Какое образование нужно психоаналитику

Вот три текста о бессознательном и что-то, чему можно научиться, изучить. Но есть что-то ещё, что возникает только через практику. Если мы хотим благодаря психоанализу чему-то научиться — это одно. Для этого, например, почитать работы Славоя Жижека. Но есть и особое образование — образование психоаналитика. Для того, чтобы самому стать психоаналитиком, нужно самому пройти анализ. Фрейд показывает, что нужно познакомиться с фактом существования бессознательного, а для этого нужно обнаружить его в себе — для этого нужен психоаналитик. В тот момент его творчества было достаточно.

Но есть что-то еще еще. Есть реальное, интерпретацией которого является фрейдовская сексуальность, с которой мы сталкиваемся. И это столкновение представлено как травматическое. И всю последующую жизнь можно представить в логике попытки обхождения с этим чем-то что невозможно помыслить и представить.

Психоаналитик — это не только тот, кто интерпретирует, но и тот, кто становится партнёром и ведёт человека в направлении столкновения с тем, что невозможно помыслить и представить. С реальным. В этой логике аналитик — что-то большее, чем просто носитель знания. Но и партнер, на которого будут направлены желания и ожидания, на которые нужно просто дать ответ. И этот ответ не будет связан со знанием.

Пример. Дама рассказывает странную вещь. Что есть два типа мужчин. Одни делают ради неё всё — открывают двери, отодвигают стулья, тратят деньги. Они бесподобны, но не вызывают никакого желания. Но во второй раз за месяц влюбляется в мужчину, который «просто копия моего отца». На мой вопрос: «В чём копия?», она ответила, что этот мужчина, как и отец — экстремист. Когда видит чёрное, знает, что это действительно чёрное, и считает, что все должны видеть чёрное. То есть эту даму привлекают те, кто чётко знает и уверен.
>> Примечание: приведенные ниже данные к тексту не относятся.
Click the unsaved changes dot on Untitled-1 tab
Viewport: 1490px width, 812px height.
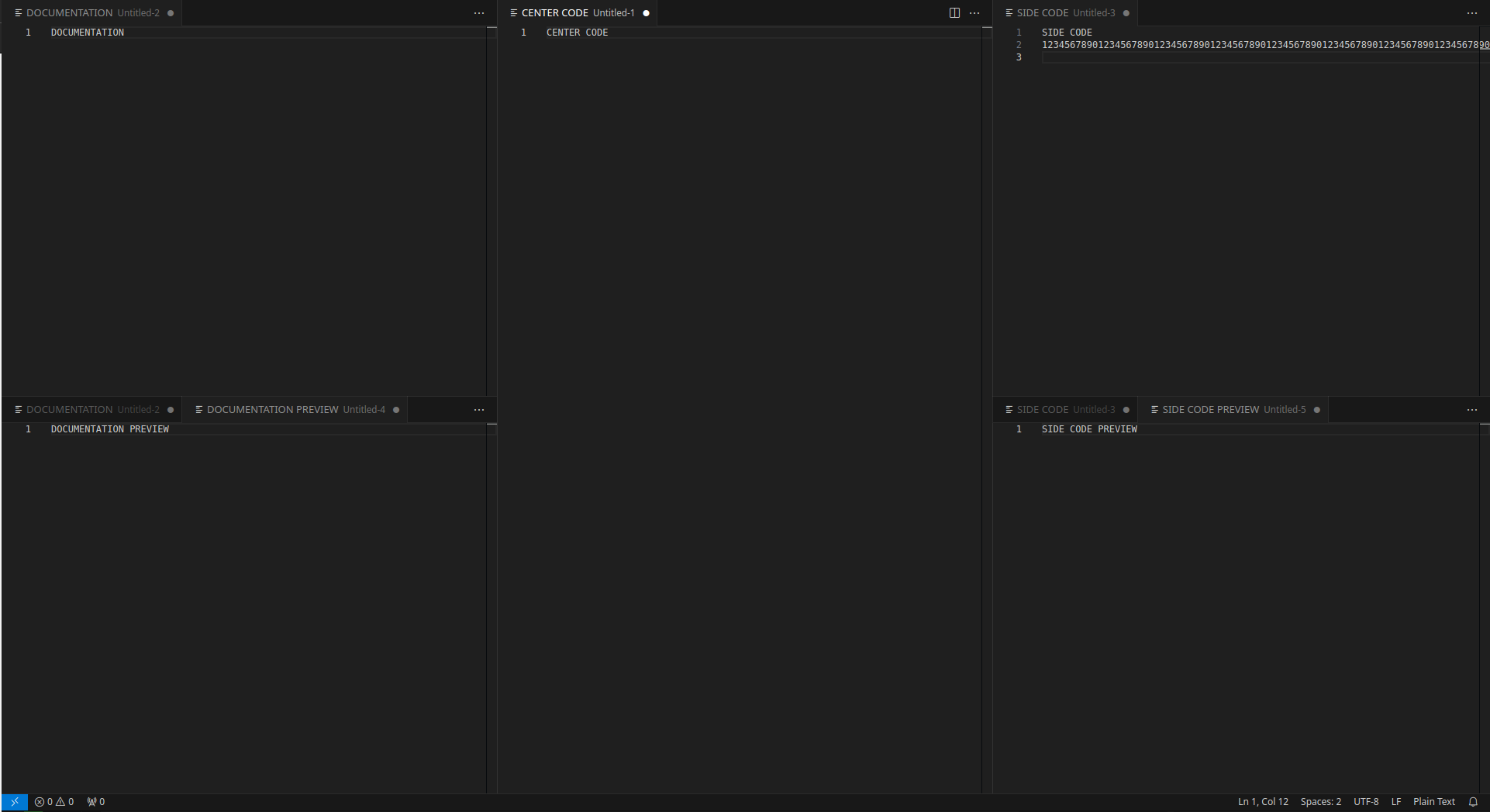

От мужчин, которые готовы дать ей всё, что она хочет, дама бежит. Потому что тот, кто готов отдать всё, что она захочет, задаёт ей вопрос: «Чего вы хотите?». Экстремисты позволяют ей не задавать вопросов о своём желании. И аналитик находится в той точке, когда ей всё-таки придётся дать свой ответ.

Психоанализ не только нужен, чтобы познакомиться с бессознательным и его устройством — это происходит довольно быстро. Но есть точка, в которой вы просыпаетесь. Точка, когда вы однажды уже проснулись, называется травмой, но после неё, к счастью, удалось уснуть, с надеждой больше не просыпаться. Анализ, которому подвергается будущий психоаналитик, всегда движется в направлении столкновения с этой точкой, чтобы найти личный способ обхождения с этим невозможным. Чтобы в итоге дать возможность организовать подобную встречу своему пациенту.